De regreso al pueblo, paramos en un monte espeso. A medida que avanzamos esquivando ramas y pantanos, Estrella nos explica todo lo que vamos encontrando: plantas extrañas, huellas de animales y sonidos de aves. Después de un intenso trekking resulta un verdadero placer llegar a la hostería, en donde nos aguarda un té calentito con torta y panes caseros.

La última noche de nuestro viaje la pasamos en la Posada Aguapé. El aguapé es una flor amarilla simplemente hermosa que crece a la orilla de los embalsados, al igual que la posada. Ana Paula Iglesias y su marido Senad son los nuevos encargados; el destino, que hace tiempo los unió en Bosnia, los trajo ahora a los esteros. Mientras recorremos la casa -una construcción típicamente correntina de fines del siglo XIX, con habitaciones en hilera que ostentan nombres de lagunas y arroyos locales, y esa bendita galería tan necesaria para contrarrestar soles y lluvias- vamos descubriendo la delicadeza y la austeridad de María Paz Galmarini, dueña de la posada. Ana Paula nos cuenta que Aguapé está dedicada a su fundadora, la madre de María Paz, que falleció antes de ver su sueño concretado. Y lo cierto es que la dedicación se percibe en cada detalle.

El mobiliario parece sacado de un cuento, los roperos de eucalipto quemado con paredes de alambre para que la ropa se airee, fueron hechos a medida por un artesano de la zona; las banquetas de campo, una batea de principios de siglo... Una pareja de caballos pasta delante nuestro y el cielo estrellado nos cubre por completo.
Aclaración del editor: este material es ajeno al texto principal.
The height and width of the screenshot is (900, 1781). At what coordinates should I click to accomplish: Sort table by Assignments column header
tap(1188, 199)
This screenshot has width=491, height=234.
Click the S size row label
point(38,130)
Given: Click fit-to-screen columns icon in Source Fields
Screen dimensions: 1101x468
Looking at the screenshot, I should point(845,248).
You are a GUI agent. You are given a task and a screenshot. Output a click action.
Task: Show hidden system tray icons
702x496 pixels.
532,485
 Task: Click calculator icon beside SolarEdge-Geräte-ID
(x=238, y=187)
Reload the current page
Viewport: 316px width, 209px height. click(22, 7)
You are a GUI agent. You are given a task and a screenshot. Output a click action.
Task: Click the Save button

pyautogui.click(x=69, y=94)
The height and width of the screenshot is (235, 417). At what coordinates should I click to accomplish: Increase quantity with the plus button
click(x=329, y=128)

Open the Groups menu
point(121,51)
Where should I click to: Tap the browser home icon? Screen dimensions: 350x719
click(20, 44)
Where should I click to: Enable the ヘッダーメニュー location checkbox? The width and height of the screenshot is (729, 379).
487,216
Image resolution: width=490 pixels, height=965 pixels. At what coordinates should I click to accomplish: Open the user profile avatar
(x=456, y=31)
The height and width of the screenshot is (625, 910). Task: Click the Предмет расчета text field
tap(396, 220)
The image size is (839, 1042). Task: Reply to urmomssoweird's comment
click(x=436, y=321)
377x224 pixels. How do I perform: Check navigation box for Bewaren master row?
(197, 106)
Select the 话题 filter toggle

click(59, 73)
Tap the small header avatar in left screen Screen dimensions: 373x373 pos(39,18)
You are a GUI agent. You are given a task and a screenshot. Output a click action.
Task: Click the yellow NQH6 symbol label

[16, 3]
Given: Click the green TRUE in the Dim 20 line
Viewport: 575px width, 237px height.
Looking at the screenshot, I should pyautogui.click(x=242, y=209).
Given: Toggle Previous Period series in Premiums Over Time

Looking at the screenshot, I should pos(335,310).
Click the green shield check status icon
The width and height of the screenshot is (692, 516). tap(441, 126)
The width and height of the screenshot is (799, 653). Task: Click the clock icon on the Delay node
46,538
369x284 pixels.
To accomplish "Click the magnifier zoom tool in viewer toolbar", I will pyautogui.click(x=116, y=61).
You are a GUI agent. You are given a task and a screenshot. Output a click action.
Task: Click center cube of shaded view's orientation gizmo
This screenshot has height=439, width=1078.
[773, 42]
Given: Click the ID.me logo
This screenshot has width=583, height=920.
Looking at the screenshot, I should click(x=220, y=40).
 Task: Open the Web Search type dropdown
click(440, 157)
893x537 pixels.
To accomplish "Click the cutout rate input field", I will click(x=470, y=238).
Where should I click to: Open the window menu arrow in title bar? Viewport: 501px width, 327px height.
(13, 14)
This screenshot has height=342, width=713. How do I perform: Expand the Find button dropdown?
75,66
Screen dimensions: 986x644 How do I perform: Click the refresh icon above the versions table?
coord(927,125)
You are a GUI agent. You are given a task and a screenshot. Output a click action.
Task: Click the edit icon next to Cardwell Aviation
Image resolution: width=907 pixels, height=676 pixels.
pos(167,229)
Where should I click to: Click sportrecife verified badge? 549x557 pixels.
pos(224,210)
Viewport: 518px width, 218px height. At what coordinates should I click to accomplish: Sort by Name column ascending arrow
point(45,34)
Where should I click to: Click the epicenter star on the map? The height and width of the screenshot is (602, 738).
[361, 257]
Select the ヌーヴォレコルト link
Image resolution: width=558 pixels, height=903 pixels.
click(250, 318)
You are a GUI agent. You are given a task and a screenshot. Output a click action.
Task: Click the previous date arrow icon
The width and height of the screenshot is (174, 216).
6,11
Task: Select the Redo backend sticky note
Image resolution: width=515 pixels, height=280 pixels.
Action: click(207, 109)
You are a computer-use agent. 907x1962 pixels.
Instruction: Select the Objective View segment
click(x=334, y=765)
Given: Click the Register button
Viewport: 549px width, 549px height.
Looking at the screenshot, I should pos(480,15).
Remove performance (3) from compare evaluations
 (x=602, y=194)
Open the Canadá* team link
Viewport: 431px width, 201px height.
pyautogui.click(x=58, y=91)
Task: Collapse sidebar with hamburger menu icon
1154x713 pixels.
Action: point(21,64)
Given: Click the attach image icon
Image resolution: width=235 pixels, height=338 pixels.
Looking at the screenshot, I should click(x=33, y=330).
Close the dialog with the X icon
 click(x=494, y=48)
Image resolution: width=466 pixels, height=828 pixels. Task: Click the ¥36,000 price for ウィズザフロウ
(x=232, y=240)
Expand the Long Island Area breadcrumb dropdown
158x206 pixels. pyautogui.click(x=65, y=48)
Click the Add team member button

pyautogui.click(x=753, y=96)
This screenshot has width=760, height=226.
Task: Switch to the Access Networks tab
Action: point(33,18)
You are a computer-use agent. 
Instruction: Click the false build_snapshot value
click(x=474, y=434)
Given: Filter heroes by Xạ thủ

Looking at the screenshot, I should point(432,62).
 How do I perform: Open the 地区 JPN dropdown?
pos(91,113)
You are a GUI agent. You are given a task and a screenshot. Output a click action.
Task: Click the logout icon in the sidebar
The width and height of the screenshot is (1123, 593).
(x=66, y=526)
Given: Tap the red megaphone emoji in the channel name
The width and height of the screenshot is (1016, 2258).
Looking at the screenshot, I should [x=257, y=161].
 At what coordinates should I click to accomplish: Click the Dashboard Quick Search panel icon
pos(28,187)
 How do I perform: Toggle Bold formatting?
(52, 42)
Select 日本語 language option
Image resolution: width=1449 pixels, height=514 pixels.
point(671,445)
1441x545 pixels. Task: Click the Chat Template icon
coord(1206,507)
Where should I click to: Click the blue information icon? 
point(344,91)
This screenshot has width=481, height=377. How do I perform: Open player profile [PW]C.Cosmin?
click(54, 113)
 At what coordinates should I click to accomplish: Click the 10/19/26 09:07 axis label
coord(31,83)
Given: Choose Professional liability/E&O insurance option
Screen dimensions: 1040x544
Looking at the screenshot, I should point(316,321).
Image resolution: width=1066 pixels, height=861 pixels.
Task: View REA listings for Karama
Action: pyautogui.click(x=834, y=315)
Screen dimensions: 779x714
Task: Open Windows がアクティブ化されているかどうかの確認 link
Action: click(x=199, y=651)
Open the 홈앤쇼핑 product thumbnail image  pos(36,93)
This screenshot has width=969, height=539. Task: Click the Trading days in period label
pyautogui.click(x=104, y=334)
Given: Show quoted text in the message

La cena, servida delicadamente a la luz de las velas, es un agasajo de sabores deliciosos que disfrutamos en silencio. ¡Qué rico se come en Iberá!

La jornada concluye con un descanso glorioso; llega la mañana, agradablemente fresca, y nadie quiere irse. Deben estar imantados los esteros. Agradecemos a Ana Paula -y con ella a todos nuestros anfitriones- por habernos hecho sentir tan cómodos. Saludamos a los diez yacarecitos que nacieron hace poco cerca del embarcadero y nos vamos por ese camino embarrado que hace de guardián para que llegar hasta acá no sea tan fácil y la inocencia nunca se pierda en el Iberá.